The three selectors are mutually exclusive — they're focused queries, not filters on the full status output. See the CLI reference for the full surface.

Read behavior.failed events

Most failures inside a goal run land as behavior.failed events, not as escaped exceptions. The runtime catches the behavior's exception, captures the type/message/reason, emits the event, and keeps going. The trace shows them inline:

[behavior.failed]   evt_NNN  your.behavior  reason=llm.parse_error

To read the full payload (the original exception, the provider/tool response, any payload_extras):

activegraph inspect <store> --event <behavior.failed-id>

The structured reason codes group failures by recovery shape; the error catalog has per-reason recovery prose. The failure-model page covers why these are events rather than escaped exceptions.

Walk the causal chain

Every event carries caused_by — the id of the event that triggered the behavior that produced this one. Walking the chain backward reconstructs the causal path from any event to its root.

# Walk backward from a specific event:
event = rt.graph.get_event(event_id)
chain = []
while event is not None:
    chain.append(event)
    event = rt.graph.get_event(event.caused_by) if event.caused_by else None

for e in reversed(chain):
    print(f"{e.id}  {e.type}  {e.actor}")

The chain ends at a root event — usually goal.created (an operator-pushed goal) or a custom event from outside the runtime loop. Reading the chain is the answer to "why did this fire?"

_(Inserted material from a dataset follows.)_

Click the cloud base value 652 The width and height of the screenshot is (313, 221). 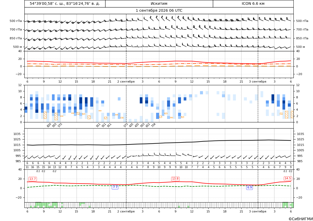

Fork-and-replay-in-isolation for narrowing bugs

When the question is "is the bug in this specific behavior, or upstream?", fork the run at a point before the suspected behavior fires, re-run with the behavior modified or removed, and diff:

# Fork from the event just before the suspect behavior fired:
activegraph fork <store> --run-id <run> --at-event <evt-before> \
    --label suspect-removed \
    --record

# Run the fork through your modified behavior set, then diff:
activegraph diff <store> --run-a <parent-run> --run-b <fork-run>

The diff output shows shared events, parent-only events, fork-only events, and divergent objects. The first divergent object tells you where the new behavior set started producing different work. forking covers the fork primitive in detail; the replay-divergence-error page covers what fires when strict-mode fork detects drift.

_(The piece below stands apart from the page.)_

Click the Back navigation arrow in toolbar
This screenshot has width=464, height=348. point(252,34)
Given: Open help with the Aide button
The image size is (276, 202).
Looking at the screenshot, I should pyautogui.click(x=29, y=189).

When the bug is in your prompt

LLM behaviors are debug-instrumented by default. Every call lands two events:

[llm.requested]    evt_NNN  your.behavior  model=... prompt_hash=...
[llm.responded]    evt_NNN  your.behavior  cache_hit=false ...

To read the full prompt the framework assembled:

activegraph inspect <store> --event <llm.requested-id>

The payload includes the system message, the messages list, and the tool definitions — exactly what went to the provider. If the behavior's body parses the response wrong, the llm.responded event has the raw response. If the prompt itself is wrong, the llm.requested event is the source.

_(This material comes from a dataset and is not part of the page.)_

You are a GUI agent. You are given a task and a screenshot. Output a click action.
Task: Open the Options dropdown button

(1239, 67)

For prompt-hash drift across runs (the "this worked yesterday" case), compare --pack-version between the two runs. The prompt content hash is in the pack.loaded event; if the hashes differ, the prompt template changed.

Reproducing intermittent failures

If a failure only happens sometimes (rate limits, race conditions in external systems, model temperature variance), the trace from the failing run is still the most reliable artifact. Save it:

activegraph export-trace <store> --run-id <run> --to failure.jsonl

Then re-run with RecordedLLMProvider against the saved fixtures — the recorded provider replays the recorded responses deterministically, so the failing path runs the same way every time. The fixture-missing path (no recorded response for a given prompt) raises llm-behavior-error with reason=llm.fixture_missing, which is informative on its own.

  • The trace — the rendered form of the event log.
  • failure-model — why most failures are events, not exceptions.
  • forking — the primitive for fork-and-replay-in-isolation debugging.
  • replay — the strict-vs-permissive modes and what each one catches.
  • Error catalog — per-error recovery prose. Every error message links into the catalog.
  • Operating in production — the production-facing operator guide; this page is the developer-facing complement.